Blood and Canvas: English Court Theatre and the Dawn of the Civil War
Author: Barbara Ravelhofer Forthcoming in 2013.
What motivated a Member of Parliament to slash a Rubens painting in 1644? The reign of Charles I and Queen Henrietta Maria saw a flourishing of great art, but also acts fueled by anti-iconic sentiment. As a patroness of baroque splendour in theatre and the arts, Henrietta Maria provides an excellent focal point to study both iconophile as well as iconoclastic impulses in the lead-up to the Civil War. To her admirers, she was like Revelation’s woman clothed with the sun when she appeared on stage; her horrified detractors, however, believed themselves in the presence of the scarlet whore of Babylon.
Based on a wide range of archival evidence, Blood and Canvas traces the logistics of Henrietta Maria's theatrical productions and highlights their aesthetic, quasi-religious impact on contemporary onlookers.

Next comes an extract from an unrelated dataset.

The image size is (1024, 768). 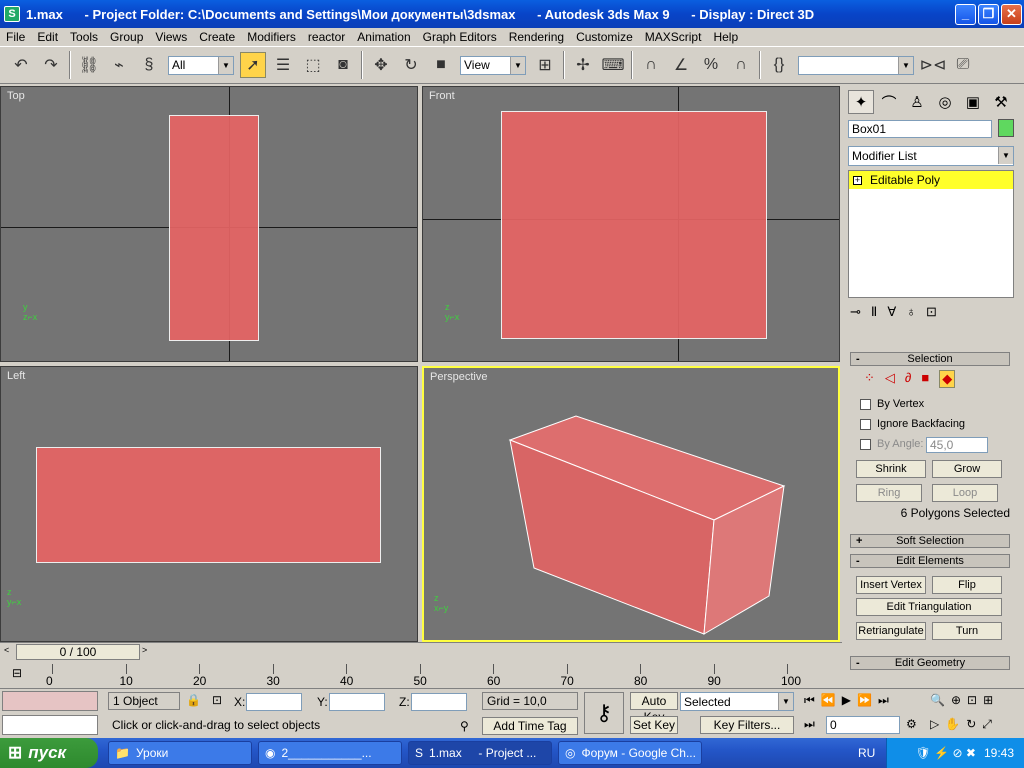 I want to click on 3dsmax-app-icon: S, so click(x=12, y=14).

Transcriptions of key documents will be accompanied by illustrations of architectural structures, costumes and sets.
ISBN Paperback: 978-1-909254-49-7
ISBN Hardback: 978-1-909254-50-3
ISBN Digital (PDF): 978-1-909254-51-0
ISBN Digital ebook (epub): 978-1-909254-52-7
ISBN Digital ebook (mobi): 978-1-909254-53-4
Barbara Ravelhofer is Reader in English Studies at Durham University and Research Associate at the Centre for History and Economics, Cambridge. She has published on English drama, medieval and Renaissance dance, European court culture and Romantic poetry. Her book The Early Stuart Masque (2006) and her edition of Louange de la danse (2000), a 1620s treatise, are concerned with theatre practice at the French and early Stuart court.